Can you restate the property tax text below from "The assessed value" up to and including "value of $10,000.", replacing "assessed valuation" with "assessment ratio"?

Text excerpt:
:::
Property Value and Assessed Valuation

The assessed value of your property is determined by analyzing sales information of similar homes in your area. Your residential property then receives an assessed valuation of 10% of its estimated property value. For example, an estimated property value of $100,000 would calculate to an assessed value of $10,000.

Taxable property is divided into two classes. Real property includes land and all buildings, structures, improvement to the land, and mobile homes. Personal property includes machinery and equipment, fixtures, furniture, and other items that are movable in nature and utilized in a business. Household goods, vehicles licensed to operate on public highways, and personal effects are exempt from property taxation.

Mobile homes are taxable only on private property. If a mobile home is in a mobile home park, then it is not subject to ad valorem taxes.
:::
Source excerpt:
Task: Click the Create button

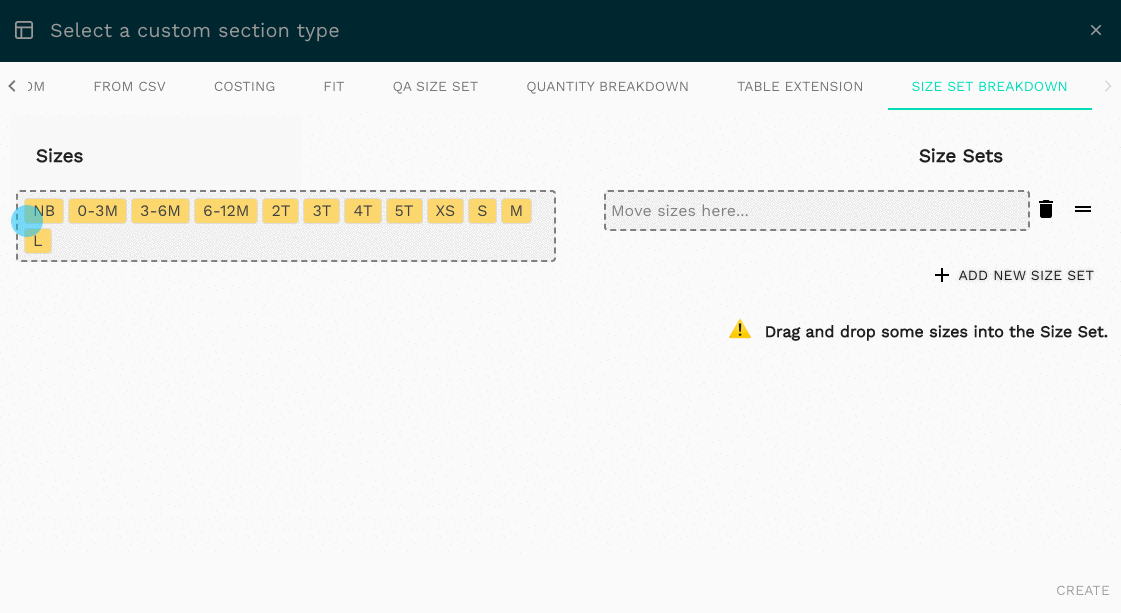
:::
Final result:
The assessed value of your property is determined by analyzing sales information of similar homes in your area. Your residential property then receives an assessment ratio of 10% of its estimated property value. For example, an estimated property value of $100,000 would calculate to an assessed value of $10,000.